━━ Document excerpt ━━

FIGs . 4 to 9 illustrate examples of data stored in the management data storage unit 120. FIG. 4 illustrates an example of data of domains to which the computing nodes 300a to 300f belong. In this embodiment, the OS image is distributed by initially including computing nodes 300 to which the OS image has to be distributed in a domain “a” (stage 1). Then, by including computing nodes 300 to which the OS image has been installed within a predetermined period, for example, in a domain “X”, an actual operation begins (stage 2). However, computing nodes 300 to which the OS image has not been installed within the predetermined period, for example, are included in a domain “Y” without using them for the actual operation, because additional countermeasures are performed for them. When shifting to the actual operation, the domain may be divided into each subnet. In addition, when a failure or the like is detected after shifting to the actual operation, the computing node in which the failure occurred may be included in another domain.

Moreover, in this embodiment, data as illustrated in FIGS. 5 and 6 for the communication network is prepared in advance. FIG. 5 illustrates an example of data concerning ports of the network switches 200 connected with individual computing nodes 300. For example, it is represented that Node 1 (whose address (addr) of a network interface card (NIC) is XXXXXXX) is connected with a port 1 of a switch 1.

In addition, FIG. 6 illustrates an example of a connection relationship between switches. In an example of FIG. 6, for each line, a state of one connection line is represented, and a port of one switch is correlated with a port of the other switch.

Data as illustrated in FIGS. 7 to 9 is generated in advance from such data. FIG. 7 illustrates an example in which a communication endpoint array that is an array for the network switches 200 disposed on a route to the management node 100, for each computing node 300.

━━━

■ **To be done**
**A.** Answer the following questions about the excerpt on OS image distribution:
(i) In which domain are computing nodes placed when the OS image has not been installed on them within the predetermined period?
(ii) In the FIG. 5 example, to which port of which switch is Node 1 connected?
(iii) In the FIG. 6 example, what does each line represent?
**B.** Rewrite the part of the excerpt on OS image distribution that begins at the words "Moreover, in this" and ends after "the other switch.", replacing "Node 1" with "Node 2".

━━ Raw data ━━

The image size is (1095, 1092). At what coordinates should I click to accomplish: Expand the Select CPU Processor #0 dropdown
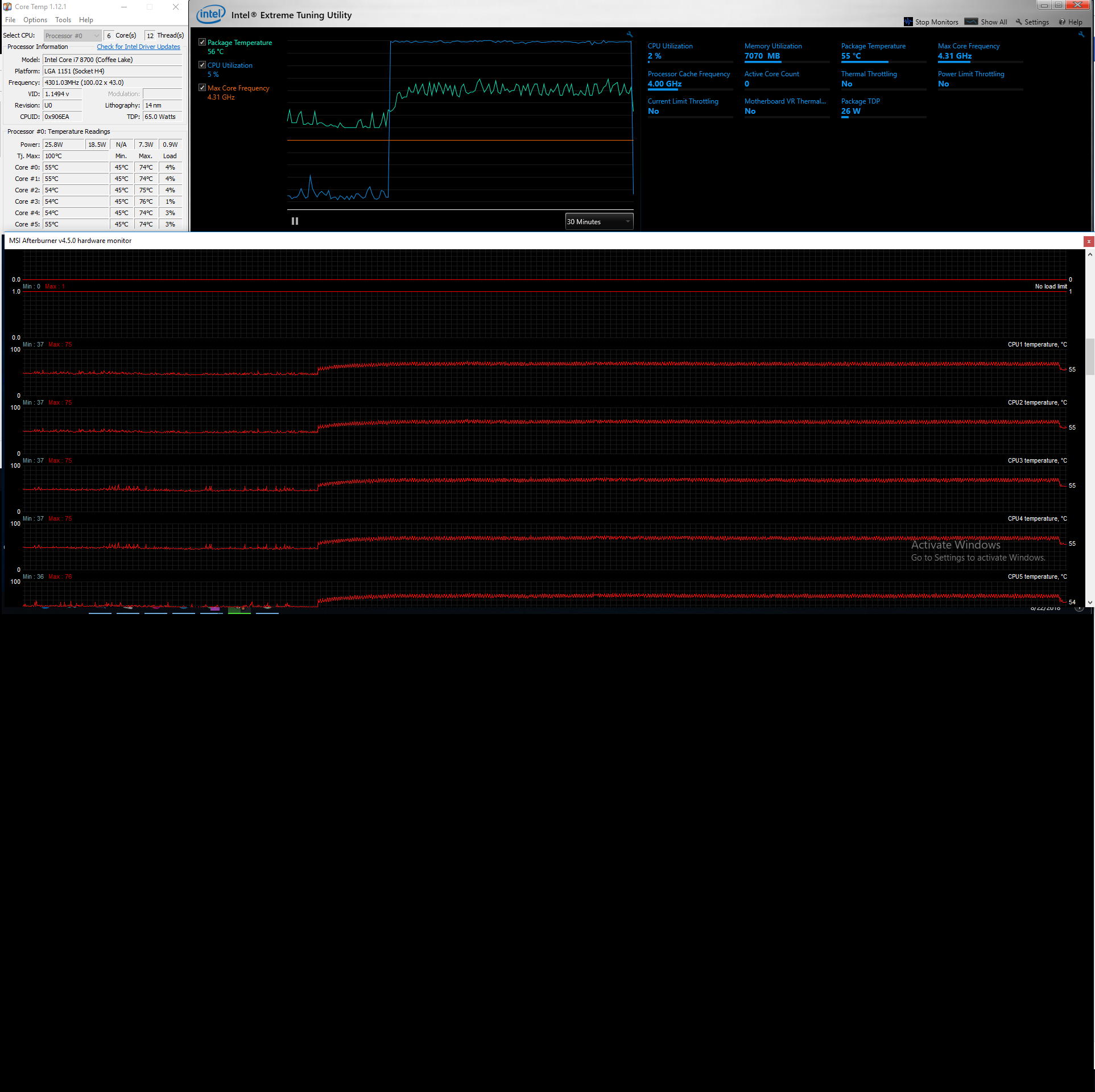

━━━

■ **The answers**
**A.**
(i) Domain "Y".
(ii) Port 1 of switch 1.
(iii) The state of one connection line.

**B.**
Moreover, in this embodiment, data as illustrated in FIGS. 5 and 6 for the communication network is prepared in advance. FIG. 5 illustrates an example of data concerning ports of the network switches 200 connected with individual computing nodes 300. For example, it is represented that Node 2 (whose address (addr) of a network interface card (NIC) is XXXXXXX) is connected with a port 1 of a switch 1.

In addition, FIG. 6 illustrates an example of a connection relationship between switches. In an example of FIG. 6, for each line, a state of one connection line is represented, and a port of one switch is correlated with a port of the other switch.